Avere una psiche per amica, con le sue tre istanze in pacifica convivenza, conviene.
Che ci piaccia o meno, non siamo mai da soli, siamo in sua perenne compagnia.
Che sia nostra amica o nemica. Alleata o avversaria.
Il nostro inconscio, per esempio, quello che non conosciamo e che chiamiamo destino, conviene, almeno saltuariamente, invitarlo per un tè pomeridiano, affinché non decida di irrompere nella nostra vita con virulenza.
È un incontro per coraggiosi.
Per chi non ha paura del buio. Del silenzio. Dei sogni. Dei lapsus. Di vivere da vivi.
Contiene ricordi, emozioni e verità in maschera.
Sedersi negli angoli bui della propria mente, come se fossimo al bar,
prendere qualche appunto, curarsi con le parole, rivisitare qualche emozione o qualche dolore, diventa una strategia per pescare nel mare infinito del nostro inconscio.
Di tutto un po’.
Verità, assurdità, parti psichiche inesplorate.
Diventa assolutamente indispensabile andare a trovare quei dolori scomodi, quelli che ci hanno fatto crescere, quelli che non passano, che ogni tanto ritornano, quelli che aiutano a crescere. A capire cosa vogliamo, e cosa non vogliamo più.
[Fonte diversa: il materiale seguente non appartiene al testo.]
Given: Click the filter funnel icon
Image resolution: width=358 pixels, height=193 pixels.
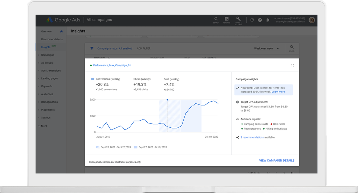Looking at the screenshot, I should pyautogui.click(x=92, y=49).
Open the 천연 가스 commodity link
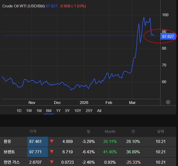 click(x=12, y=162)
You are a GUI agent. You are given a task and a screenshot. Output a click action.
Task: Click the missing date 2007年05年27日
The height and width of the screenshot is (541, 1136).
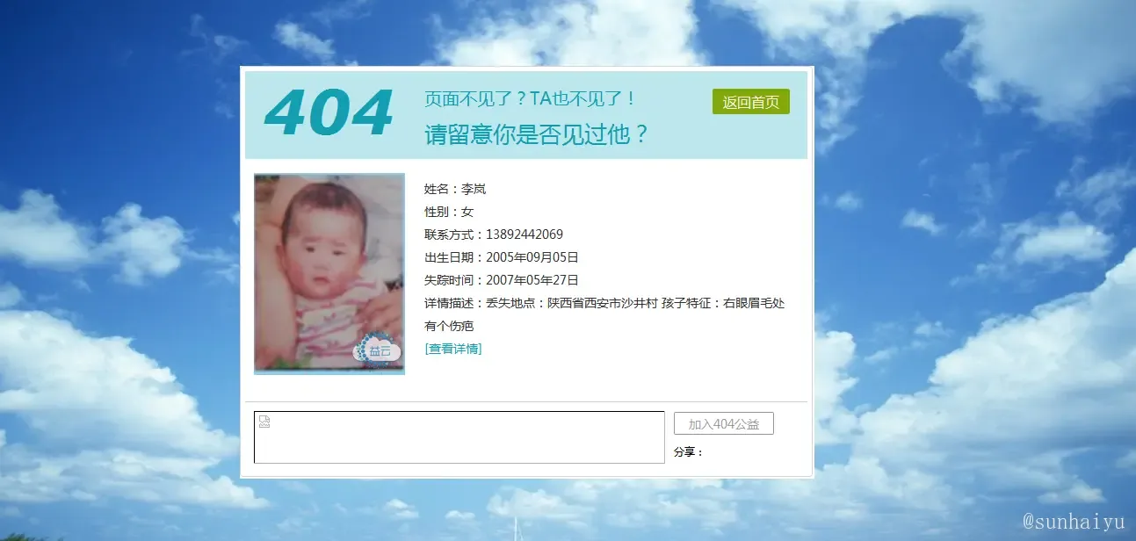pos(532,280)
Andare a trovare dentro di noi gli sbagli, le sbandate, le derive, come si fa con le persone care.
Lutti e perdite. Silenzi e lacrime. Scontentezze e scontatezze, in questa perenne gimcana tra inconscio e coscienza.
Perché quando eludiamo l’inconscio pensando di essere al riparo, in realtà siamo in pericolo costante di frana psichica.
Conoscere a fondo così tanta intensità è l’unico modo per non soccombere, e per mettere tanta vita in ogni vita.